Supplied material below:

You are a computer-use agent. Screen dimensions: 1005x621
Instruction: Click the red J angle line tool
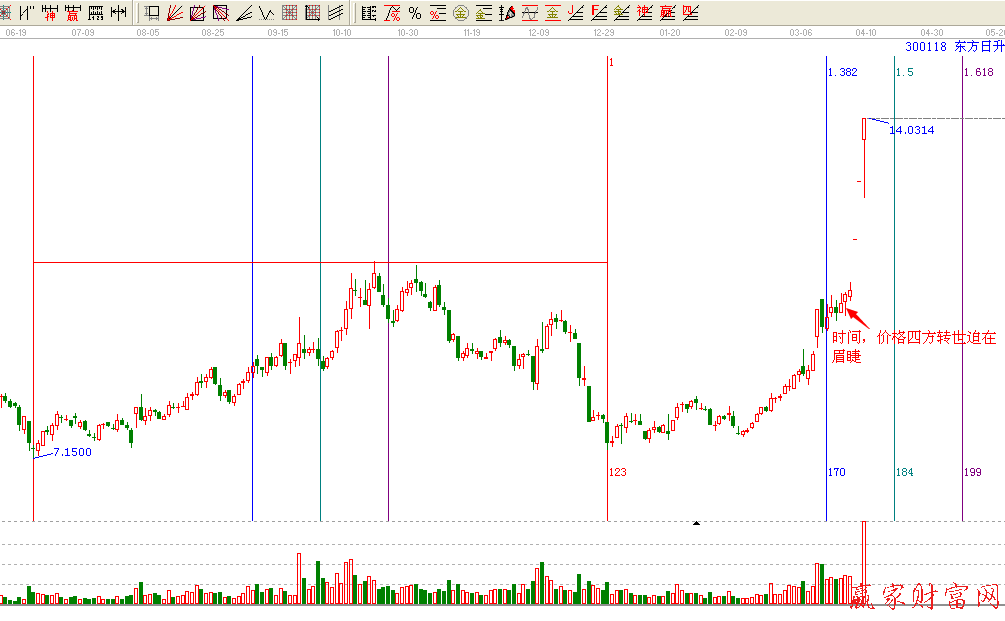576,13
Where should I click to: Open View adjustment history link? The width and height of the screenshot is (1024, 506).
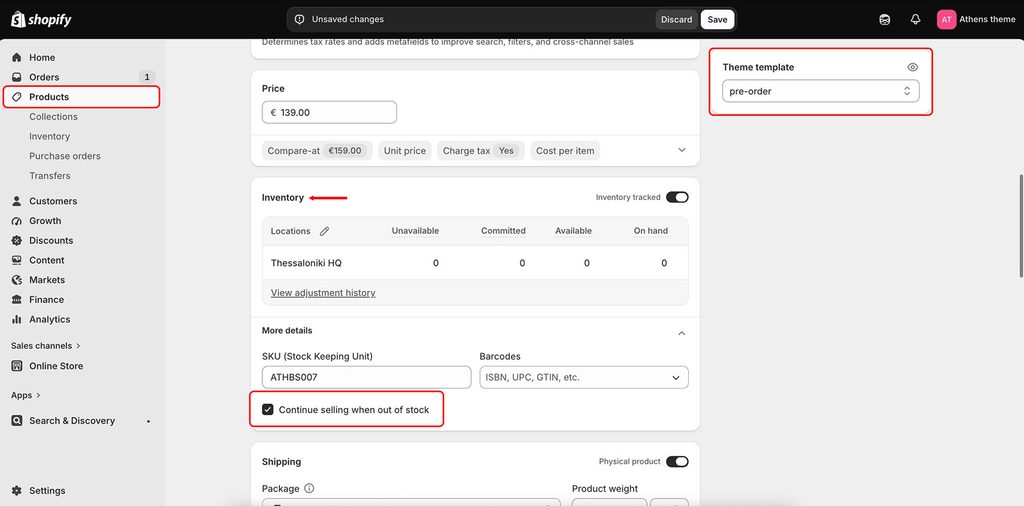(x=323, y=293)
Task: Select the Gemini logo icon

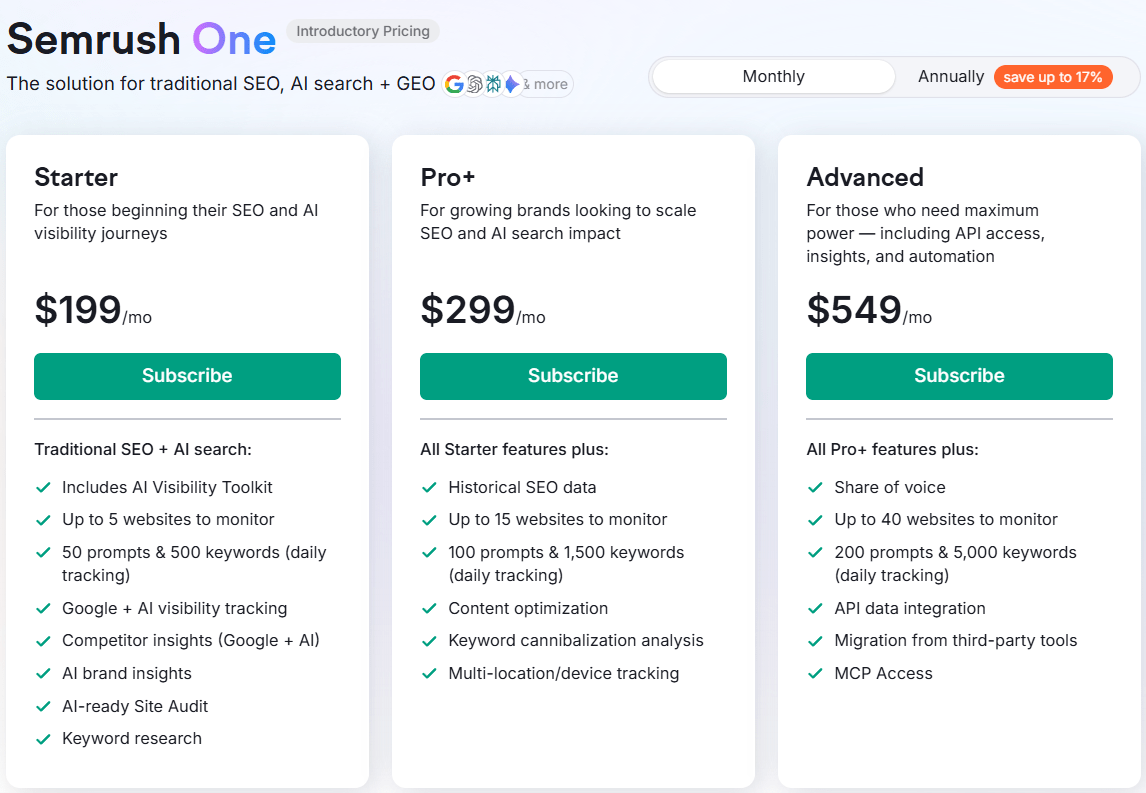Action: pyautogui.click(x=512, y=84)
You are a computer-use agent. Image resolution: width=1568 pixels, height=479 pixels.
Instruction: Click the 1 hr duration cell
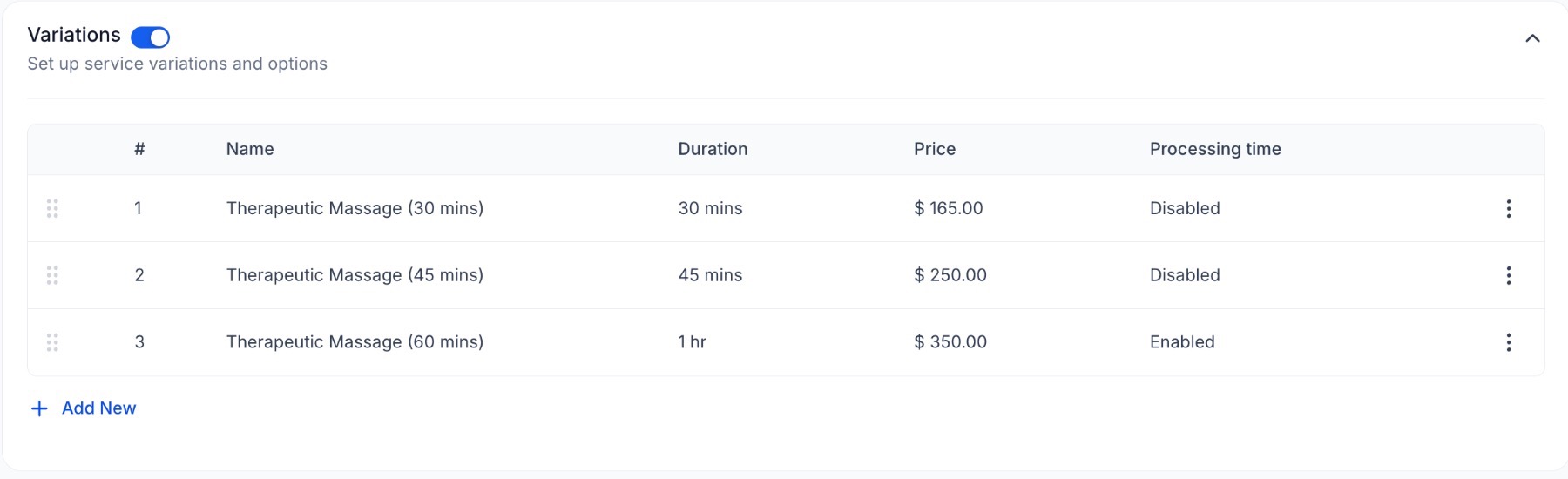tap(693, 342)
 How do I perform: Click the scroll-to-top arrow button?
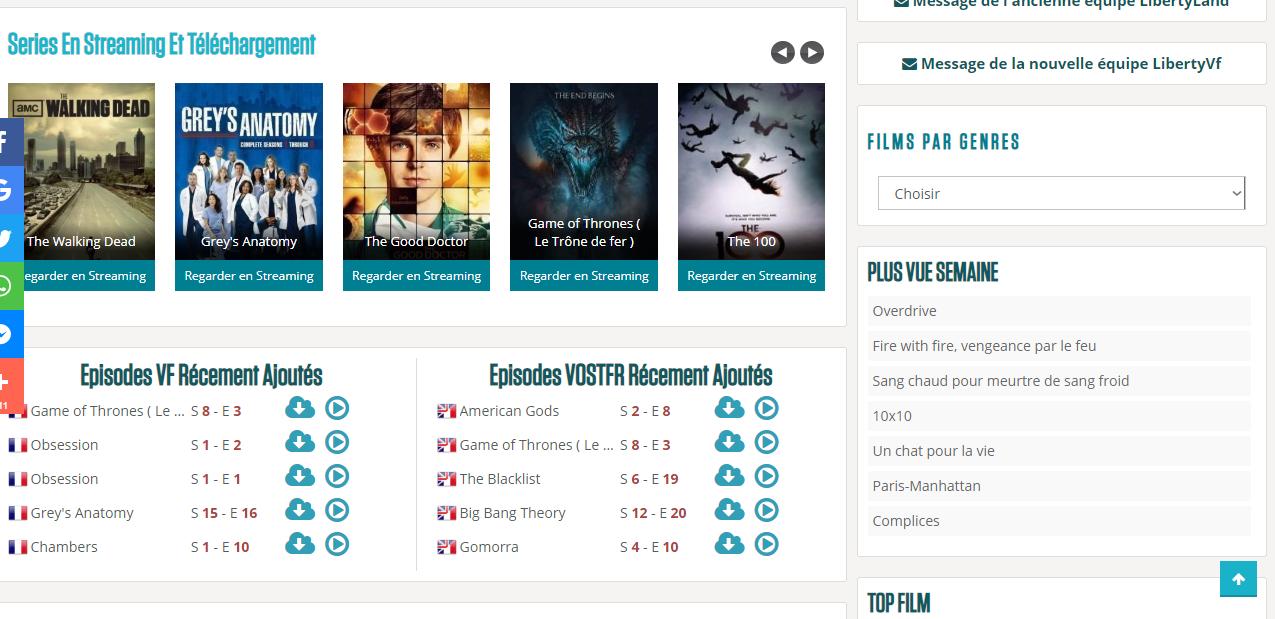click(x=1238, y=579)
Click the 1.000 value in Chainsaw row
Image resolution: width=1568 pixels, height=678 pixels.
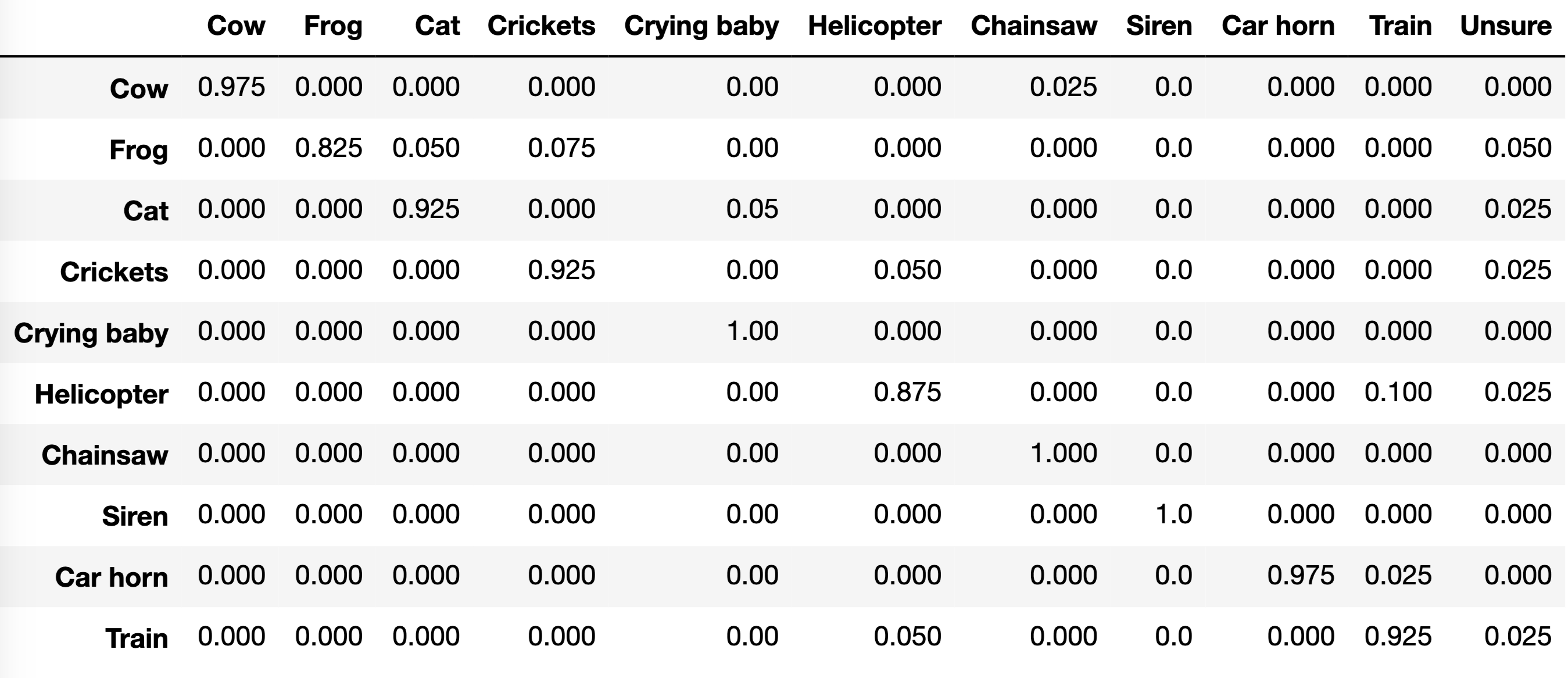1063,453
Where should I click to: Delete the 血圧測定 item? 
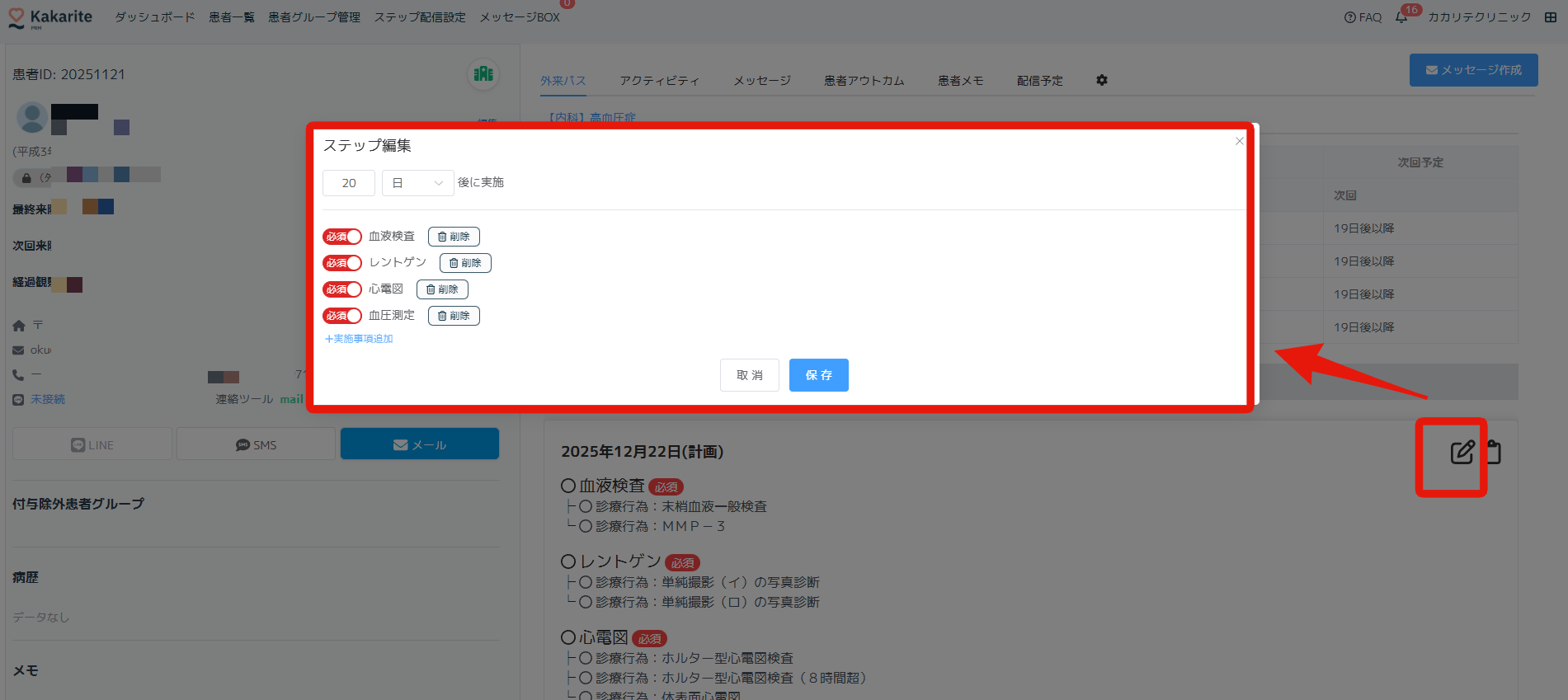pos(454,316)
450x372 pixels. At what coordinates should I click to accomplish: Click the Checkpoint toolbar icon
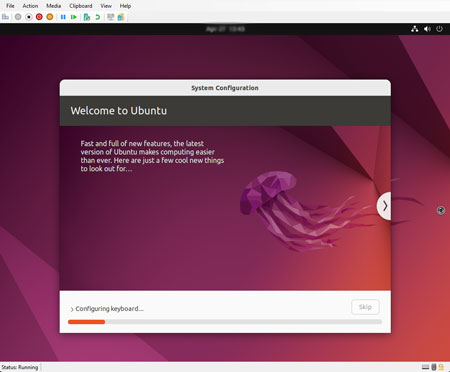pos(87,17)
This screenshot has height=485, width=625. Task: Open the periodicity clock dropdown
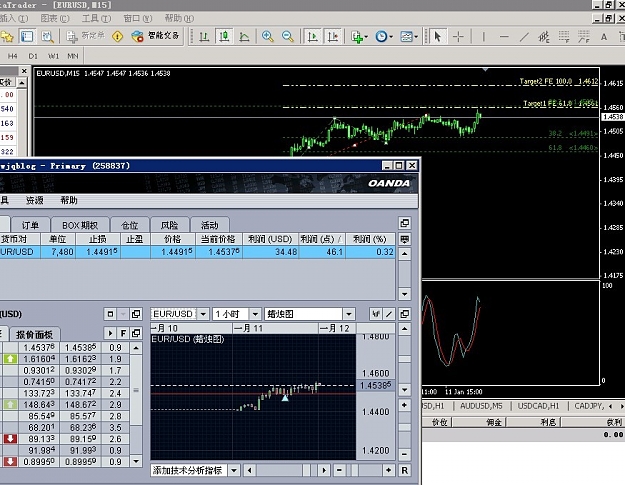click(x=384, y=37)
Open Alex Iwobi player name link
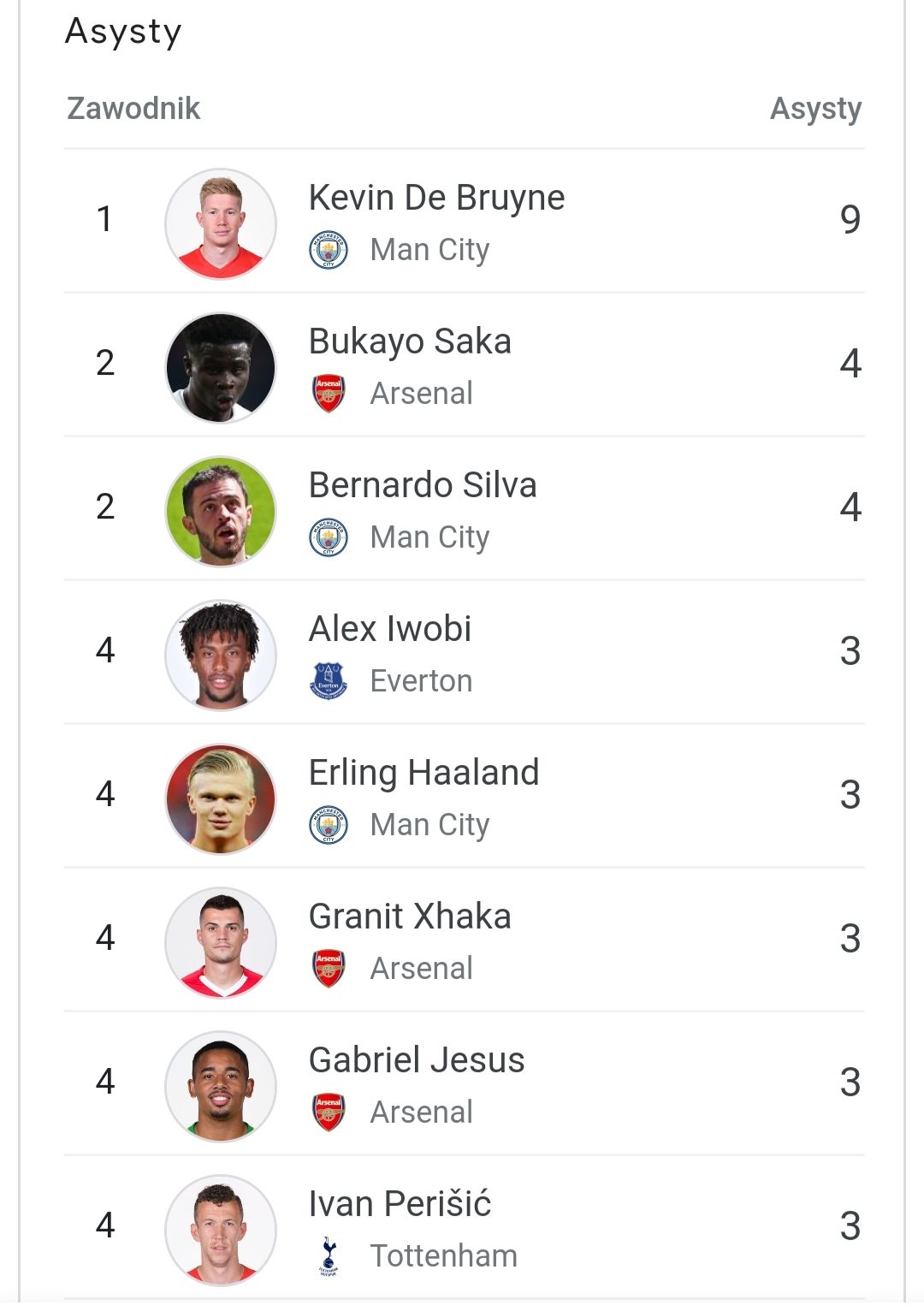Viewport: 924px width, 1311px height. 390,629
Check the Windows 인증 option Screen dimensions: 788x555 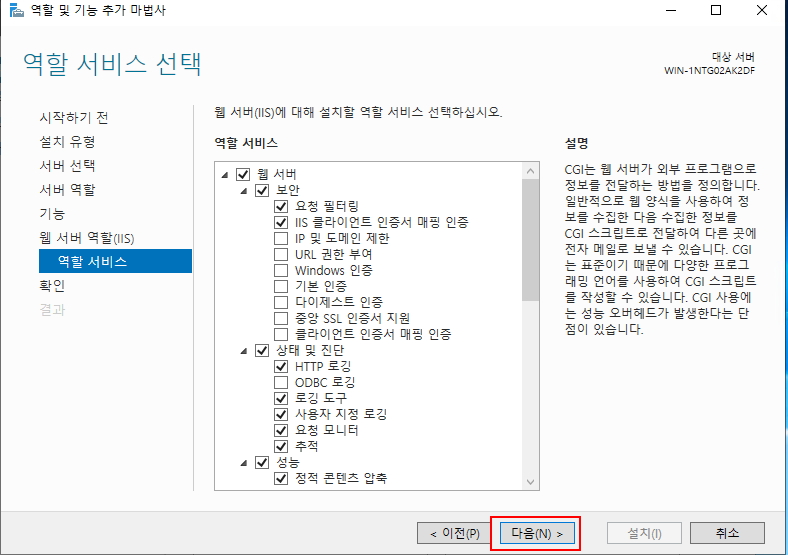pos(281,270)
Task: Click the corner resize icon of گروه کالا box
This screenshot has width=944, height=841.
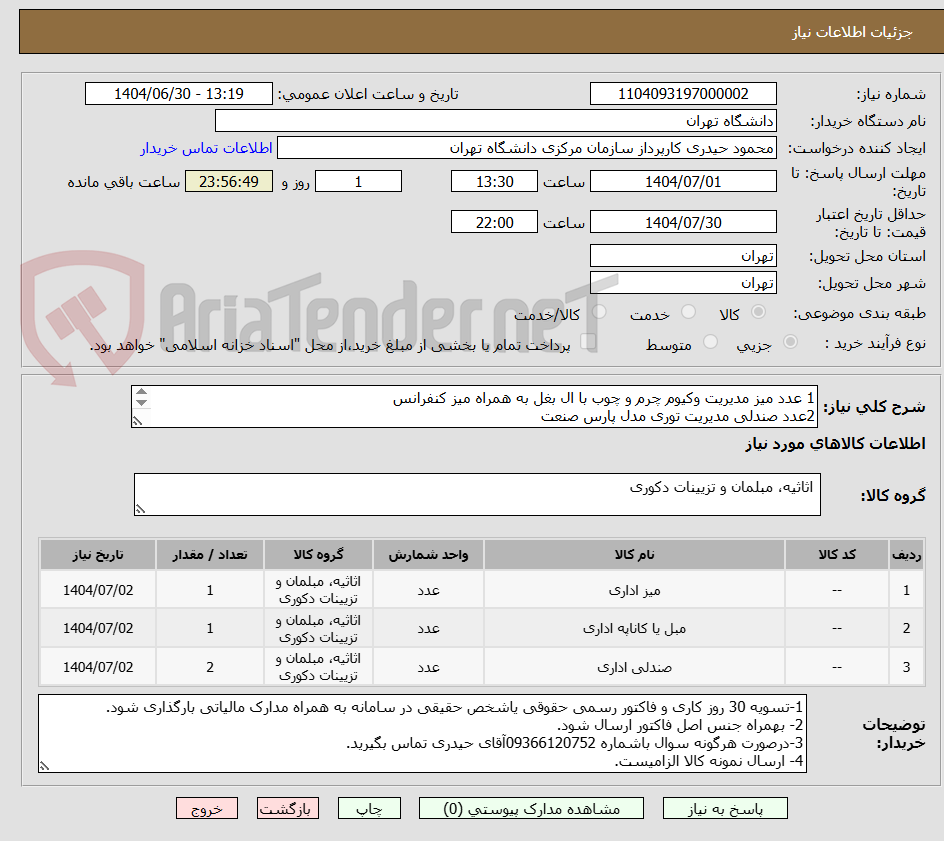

End of Supplied material.

Check each line of the records for the word "agent", and show the lines that contain it.

*Response box*
You are a computer-use agent. Screen dimensions: 1005x621
You are a computer-use agent. Image resolution: width=1568 pixels, height=479 pixels.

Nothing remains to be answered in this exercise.